Case in point: While Denmark only dropped one spot to No. 2, the country is being racked by the Danske Bank scandal, where an Estonian branch potentially moved nearly $230 billion in suspicious funds – a high-profile investigation that has already tarnished the country’s previously nigh pristine fincrime image.
Getty Photo, courtesy of TI
CPI Snapshot: What the index doesn’t measure is money laundering or AML compliance perceptions
Denmark, which tops the list this year, has recently been rocked by the money-laundering scandal surrounding Danske Bank, its biggest lender, among other corruption cases. About US$230 billion of suspicious transactions are thought to have passed through Danske Bank’s Estonian branch, which has been linked to the Russian Laundromat and Azerbaijani Laundromat schemes uncovered by the Organized Crime and Corruption Reporting Project (OCCRP). In November, Danske Bank was preliminarily charged for breaking Denmark’s anti-money laundering laws.

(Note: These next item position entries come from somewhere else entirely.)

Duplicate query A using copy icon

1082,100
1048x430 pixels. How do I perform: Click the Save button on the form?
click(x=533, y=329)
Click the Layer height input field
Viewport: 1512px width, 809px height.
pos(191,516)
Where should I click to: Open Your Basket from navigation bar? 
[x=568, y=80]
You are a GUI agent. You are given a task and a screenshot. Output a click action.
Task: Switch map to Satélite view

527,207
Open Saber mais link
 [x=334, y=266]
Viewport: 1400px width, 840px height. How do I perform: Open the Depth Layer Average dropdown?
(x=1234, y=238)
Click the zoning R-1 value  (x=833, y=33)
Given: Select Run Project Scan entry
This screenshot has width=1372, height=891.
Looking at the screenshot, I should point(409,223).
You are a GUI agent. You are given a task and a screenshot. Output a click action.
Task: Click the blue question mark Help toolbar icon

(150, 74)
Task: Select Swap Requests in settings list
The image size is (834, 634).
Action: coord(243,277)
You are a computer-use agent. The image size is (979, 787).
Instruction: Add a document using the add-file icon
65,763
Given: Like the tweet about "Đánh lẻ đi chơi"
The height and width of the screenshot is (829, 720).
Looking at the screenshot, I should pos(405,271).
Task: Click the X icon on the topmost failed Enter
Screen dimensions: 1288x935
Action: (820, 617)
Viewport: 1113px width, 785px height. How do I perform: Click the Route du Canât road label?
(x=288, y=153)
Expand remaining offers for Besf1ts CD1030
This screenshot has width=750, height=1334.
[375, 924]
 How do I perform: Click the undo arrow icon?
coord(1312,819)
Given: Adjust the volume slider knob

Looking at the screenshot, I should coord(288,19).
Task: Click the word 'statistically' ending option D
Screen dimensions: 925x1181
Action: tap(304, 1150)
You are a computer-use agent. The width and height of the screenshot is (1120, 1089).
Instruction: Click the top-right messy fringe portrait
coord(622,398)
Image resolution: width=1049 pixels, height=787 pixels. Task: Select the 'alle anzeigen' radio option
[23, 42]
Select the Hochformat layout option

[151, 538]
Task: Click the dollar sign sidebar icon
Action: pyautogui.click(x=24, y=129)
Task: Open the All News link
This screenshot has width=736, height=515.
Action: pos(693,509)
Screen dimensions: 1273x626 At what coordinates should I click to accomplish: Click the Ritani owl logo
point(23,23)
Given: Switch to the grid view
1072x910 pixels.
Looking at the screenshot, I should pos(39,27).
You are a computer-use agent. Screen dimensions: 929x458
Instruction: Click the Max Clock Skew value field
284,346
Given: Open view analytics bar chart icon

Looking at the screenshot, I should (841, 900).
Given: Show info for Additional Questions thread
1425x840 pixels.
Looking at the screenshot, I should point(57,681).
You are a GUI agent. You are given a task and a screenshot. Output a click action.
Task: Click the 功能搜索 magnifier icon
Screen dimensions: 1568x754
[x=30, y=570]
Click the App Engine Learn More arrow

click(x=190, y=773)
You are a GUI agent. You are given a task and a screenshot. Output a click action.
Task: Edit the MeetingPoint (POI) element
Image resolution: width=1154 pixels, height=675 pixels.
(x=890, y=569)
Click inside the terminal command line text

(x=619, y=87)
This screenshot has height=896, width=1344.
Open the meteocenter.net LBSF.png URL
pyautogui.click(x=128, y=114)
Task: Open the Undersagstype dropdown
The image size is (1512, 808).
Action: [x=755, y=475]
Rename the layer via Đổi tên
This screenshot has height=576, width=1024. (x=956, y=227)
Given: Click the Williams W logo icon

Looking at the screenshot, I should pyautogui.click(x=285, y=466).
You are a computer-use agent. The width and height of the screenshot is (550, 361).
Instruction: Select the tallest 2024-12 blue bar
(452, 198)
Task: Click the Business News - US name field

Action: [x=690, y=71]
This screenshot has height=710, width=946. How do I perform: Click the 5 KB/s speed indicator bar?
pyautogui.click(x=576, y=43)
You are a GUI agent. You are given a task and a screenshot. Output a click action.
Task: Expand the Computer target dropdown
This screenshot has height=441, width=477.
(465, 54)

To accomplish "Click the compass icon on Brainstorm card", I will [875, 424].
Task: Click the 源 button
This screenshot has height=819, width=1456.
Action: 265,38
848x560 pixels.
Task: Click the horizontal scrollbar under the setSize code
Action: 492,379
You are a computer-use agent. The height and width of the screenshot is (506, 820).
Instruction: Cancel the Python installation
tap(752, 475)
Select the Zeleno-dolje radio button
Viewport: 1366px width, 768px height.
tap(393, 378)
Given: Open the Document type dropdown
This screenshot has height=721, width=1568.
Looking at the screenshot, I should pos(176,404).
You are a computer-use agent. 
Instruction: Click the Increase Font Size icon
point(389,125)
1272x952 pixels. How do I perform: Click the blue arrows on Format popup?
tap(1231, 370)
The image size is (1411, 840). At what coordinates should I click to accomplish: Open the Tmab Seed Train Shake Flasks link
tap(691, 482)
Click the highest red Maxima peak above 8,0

Swiss banks, and other financial intermediaries and enablers, regularly play a significant role in large-scale money-laundering and corruption schemes around the world, such as those related to 1MBD in Malaysia, Odebrecht and Petrobas in Brazil, or Mozambique’s “tuna bond” scandal.
The Financial Action Task Force, which scores countries across 11 categories on their anti-money laundering effectiveness, gave only one top-seven country, Sweden, a high effectiveness score, and that in only one of the 11 categories.
Graphic courtesy of TI
Ramping up, stamping out corruption
Regardless of country scores, TI has a roadmap to bolster countering corruption, with some tactics potentially helping strengthen financial crime countermeasures and boost transparency, including:
- Balancing checks: Strengthen institutions and preserve checks and balances to ensure whether in a company or in government, the powerful and elite have someone looking over their shoulder – and penalties for getting caught.
- Enforcement effectiveness: Close the implementation gap between anti-corruption legislation, practice, oversight and enforcement for failures.
- Power, Accountability: Hold governments accountable, give citizens the power, freedom to speak out against those in power.
- Watching watchdogs: Ensure broad protections for journalists so they don’t have to fear for their lives when reporting on the graft behind the glitz and exposing grand corruption.
The report also details the changing images, for good and ill, of certain countries.
In the last seven years, “only 20 countries significantly improved their CPI scores, including Estonia, Senegal, Guyana and Côte D’Ivoire. Equally troubling, 16 countries significantly decreased their scores, including Australia, Chile, Malta, Hungary and Turkey,” according to the report.